La valse des études scientifiques
L’AFOM renvoie ainsi la responsabilité d’exposition sur les utilisateurs. Elle conclut (toujours par les mots du Ministère) que « l’hypothèse d’un risque ne pouvant pas être complètement exclue, une approche de précaution est justifiée ». Du côté des scientifiques, des experts et des institutions spécialisées, il n’existe pas de consensus. L’Organisation mondiale de la santé, après examens de 1 300 publications, conclut à l’absence de risque (2). Le rapport Bioinitiative (3), réalisé en 2007 par une vingtaine de scientifiques américains, en examine 1 500 et conclut, pour sa part, que « l’exposition à des champs électromagnétiques dus à des lignes à haute tension et aux téléphones cellulaires pose un sérieux problème de santé publique et que les standards actuels sont inappropriés pour garantir cette dernière ». Quant aux résultats d’Interphone (4), la plus vaste étude jamais menée sur cette question, ils ont maintenant deux ans de retard ! Un rapport intermédiaire a bien été publié en octobre 2008. Sans se montrer alarmiste, ce dernier reconnaît un « risque significativement accru de gliome en relation avec l’utilisation des téléphones portables [...] ainsi que du neurinome du nerf acoustique lié à des durées d’utilisation de dix ans ou plus ». « Sans conclusion définitive, l’étude Interphone finit par perdre toute crédibilité », souligne Catherine Gouhier, responsable du laboratoire de mesures du Centre de recherches et d’informations indépendantes sur le rayonnement magnétique (Criirem).
Un dialogue de sourds
Est-ce cette absence de consensus scientifique qui fait dire à Jean-Marie Danjou, délégué général de l’AFOM, que, s’il n’y a pas de danger démontré, « l’éventualité d’un risque faible justifie une approche de précaution » (5). Pour Catherine Gouhier « cette attitude refusant à accepter l’existence de risque ne peut que générer un dialogue de sourd entre les parties ». Les ONG se plaignent donc d’une absence de dialogue avec les opérateurs et d’un manque de participation des représentants de l’Etat. Noël Mamère, député de la Gironde et co-organisateur du colloque Téléphonie mobile, Wifi, WiMax et Santé : état des lieux, qui s’est tenu le 12 janvier 2009 à l’Assemblée nationale souligne « qu’aucune action n’est à attendre de la part des députés. Ceux qui veulent agir doivent se tourner vers les élus locaux et maintenir la pression localement » (Voir la tribune de Michèle Rivasi, dans la Vivagoveille N°8).

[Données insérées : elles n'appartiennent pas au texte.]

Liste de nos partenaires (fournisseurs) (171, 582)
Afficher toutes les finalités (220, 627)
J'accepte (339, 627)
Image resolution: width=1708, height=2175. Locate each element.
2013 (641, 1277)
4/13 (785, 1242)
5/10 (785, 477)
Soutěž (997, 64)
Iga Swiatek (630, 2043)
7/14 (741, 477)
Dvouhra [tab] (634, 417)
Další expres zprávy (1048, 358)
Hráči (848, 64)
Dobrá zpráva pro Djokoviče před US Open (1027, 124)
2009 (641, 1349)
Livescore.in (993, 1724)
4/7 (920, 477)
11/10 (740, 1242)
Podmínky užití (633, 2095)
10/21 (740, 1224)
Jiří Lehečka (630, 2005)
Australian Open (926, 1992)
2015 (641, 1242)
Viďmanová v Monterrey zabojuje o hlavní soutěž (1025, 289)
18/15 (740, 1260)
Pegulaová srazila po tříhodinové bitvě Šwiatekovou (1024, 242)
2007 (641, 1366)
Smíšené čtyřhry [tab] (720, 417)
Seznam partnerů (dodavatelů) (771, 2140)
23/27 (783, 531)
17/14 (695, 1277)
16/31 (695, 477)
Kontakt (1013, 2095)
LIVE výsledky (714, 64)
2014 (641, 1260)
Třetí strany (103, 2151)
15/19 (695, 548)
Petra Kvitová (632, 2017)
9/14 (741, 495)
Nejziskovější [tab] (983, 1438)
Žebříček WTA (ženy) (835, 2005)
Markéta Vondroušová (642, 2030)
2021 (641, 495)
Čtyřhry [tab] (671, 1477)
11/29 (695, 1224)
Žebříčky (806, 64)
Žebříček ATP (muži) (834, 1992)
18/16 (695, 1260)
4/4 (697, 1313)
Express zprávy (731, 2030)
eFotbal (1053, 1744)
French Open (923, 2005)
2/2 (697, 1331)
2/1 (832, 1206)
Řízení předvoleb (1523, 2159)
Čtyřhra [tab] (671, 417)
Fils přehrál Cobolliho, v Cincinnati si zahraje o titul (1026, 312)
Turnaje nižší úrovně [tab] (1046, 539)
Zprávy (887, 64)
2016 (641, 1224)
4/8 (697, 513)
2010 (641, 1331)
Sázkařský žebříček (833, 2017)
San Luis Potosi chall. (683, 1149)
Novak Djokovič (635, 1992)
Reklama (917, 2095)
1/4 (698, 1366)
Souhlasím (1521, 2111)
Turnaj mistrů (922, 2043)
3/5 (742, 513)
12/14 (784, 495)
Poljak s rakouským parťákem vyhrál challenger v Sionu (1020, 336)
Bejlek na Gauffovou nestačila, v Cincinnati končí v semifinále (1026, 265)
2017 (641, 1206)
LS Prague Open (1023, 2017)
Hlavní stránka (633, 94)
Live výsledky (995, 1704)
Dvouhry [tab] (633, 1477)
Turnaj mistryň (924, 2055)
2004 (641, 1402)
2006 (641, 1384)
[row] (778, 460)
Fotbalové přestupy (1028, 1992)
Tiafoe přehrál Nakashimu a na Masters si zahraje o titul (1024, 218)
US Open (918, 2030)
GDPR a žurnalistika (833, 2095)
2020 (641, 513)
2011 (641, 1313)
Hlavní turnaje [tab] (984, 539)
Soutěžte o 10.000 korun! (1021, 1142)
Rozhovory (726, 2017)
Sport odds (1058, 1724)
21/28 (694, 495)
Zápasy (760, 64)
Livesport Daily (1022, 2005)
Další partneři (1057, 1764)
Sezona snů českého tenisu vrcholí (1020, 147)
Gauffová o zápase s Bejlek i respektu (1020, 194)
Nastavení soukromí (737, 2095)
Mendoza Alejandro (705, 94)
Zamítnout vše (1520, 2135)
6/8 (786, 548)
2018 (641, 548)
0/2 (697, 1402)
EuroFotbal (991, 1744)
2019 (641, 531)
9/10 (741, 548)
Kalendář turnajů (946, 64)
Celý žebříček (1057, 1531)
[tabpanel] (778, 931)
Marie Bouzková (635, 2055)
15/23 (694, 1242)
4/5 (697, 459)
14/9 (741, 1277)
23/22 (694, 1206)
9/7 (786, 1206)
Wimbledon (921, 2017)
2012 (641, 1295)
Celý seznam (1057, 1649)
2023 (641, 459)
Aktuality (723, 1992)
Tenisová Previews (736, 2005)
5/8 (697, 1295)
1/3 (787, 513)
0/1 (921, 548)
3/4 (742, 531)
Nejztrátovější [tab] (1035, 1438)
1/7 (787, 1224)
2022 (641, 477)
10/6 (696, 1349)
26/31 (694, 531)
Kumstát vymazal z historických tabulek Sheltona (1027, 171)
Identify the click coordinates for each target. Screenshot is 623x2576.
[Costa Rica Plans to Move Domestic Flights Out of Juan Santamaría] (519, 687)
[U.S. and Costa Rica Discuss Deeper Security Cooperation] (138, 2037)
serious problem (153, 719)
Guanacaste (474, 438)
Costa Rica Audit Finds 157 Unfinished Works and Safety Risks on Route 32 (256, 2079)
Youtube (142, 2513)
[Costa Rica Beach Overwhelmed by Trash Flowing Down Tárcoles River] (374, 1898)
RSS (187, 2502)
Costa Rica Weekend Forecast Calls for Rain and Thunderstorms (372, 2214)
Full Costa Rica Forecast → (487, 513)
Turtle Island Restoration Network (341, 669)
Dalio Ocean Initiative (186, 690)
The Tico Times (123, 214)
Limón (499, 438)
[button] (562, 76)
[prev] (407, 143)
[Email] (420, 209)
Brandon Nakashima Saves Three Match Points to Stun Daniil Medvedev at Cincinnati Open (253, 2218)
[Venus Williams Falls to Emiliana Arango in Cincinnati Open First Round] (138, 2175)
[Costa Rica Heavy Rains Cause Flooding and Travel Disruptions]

En octobre 2008, le gouvernement, par le biais d’Eric Besson, alors secrétaire à l’économie numérique, a entamé des discussions pour mettre en place une « Charte de bonnes pratiques » pour la téléphonie mobile, mais des associations comme Priartém ou Agir pour l’environnement déplorent ne pas avoir été conviées. Selon le Canard enchaîné, on aurait même promis à plusieurs reprises à la présidente de Priartém de la convier au débat… finalement restreint aux seuls représentants de l’Etat et aux industriels (6).
La Fondation santé et radiofréquences - dont l’objectif est d’encourager la recherche sur les effets des ondes électromagnétiques radiofréquences et de diffuser les connaissances - dispose d’une Instance de dialogue où les ONG peuvent s’exprimer Mais certaines associations (Robin de toits ou le Criirem) ont choisi de ne pas y participer du fait des liens financiers trop importants avec les opérateurs. La Fondation est en effet financée pour moitié par les opérateurs et pour moitié par les pouvoirs publics. De plus, avec un conseil d’administration composé uniquement des représentants de l’Etat, d’industriels du secteur et d’experts institutionnels, l’organe de direction ne fait aucune place aux organisations de la société civile.
Si Etienne Cendrier, porte parole de Robin des toits, utilise le terme de « mascarade » pour qualifier cette instance de dialogue, d’autres ONG, comme Agir pour l’environnement, Priartém ou France nature environnement, se montrent moins radicales en acceptant d’y contribuer (voir interview du délégué général d’Agir pour l’environnement, ci dessous).
Un débat public qui fait peur
Boycotts, refus de dialogue, guerre des clans… empêchent une mise à plat des connaissances et des incertitudes. Ce fut le cas lors de l’appel de David Servan-Scheiber en mai 2008. Cela s’est reproduit lors du colloque du 12 janvier 09 où l’AFOM, l‘Afsset et la Fondation santé et radiofréquences n’ont pas souhaité participer. Se retrouvent ainsi repoussées les éventuelles « mesures de précaution » comme l’abaissement des puissances d’émission des antennes relais et des combinés, l’interdiction de vente de contrats de téléphonie aux moins de 12 ans ou l’arrêt de l’UMTS, technologie incompatible avec une baisse des puissances…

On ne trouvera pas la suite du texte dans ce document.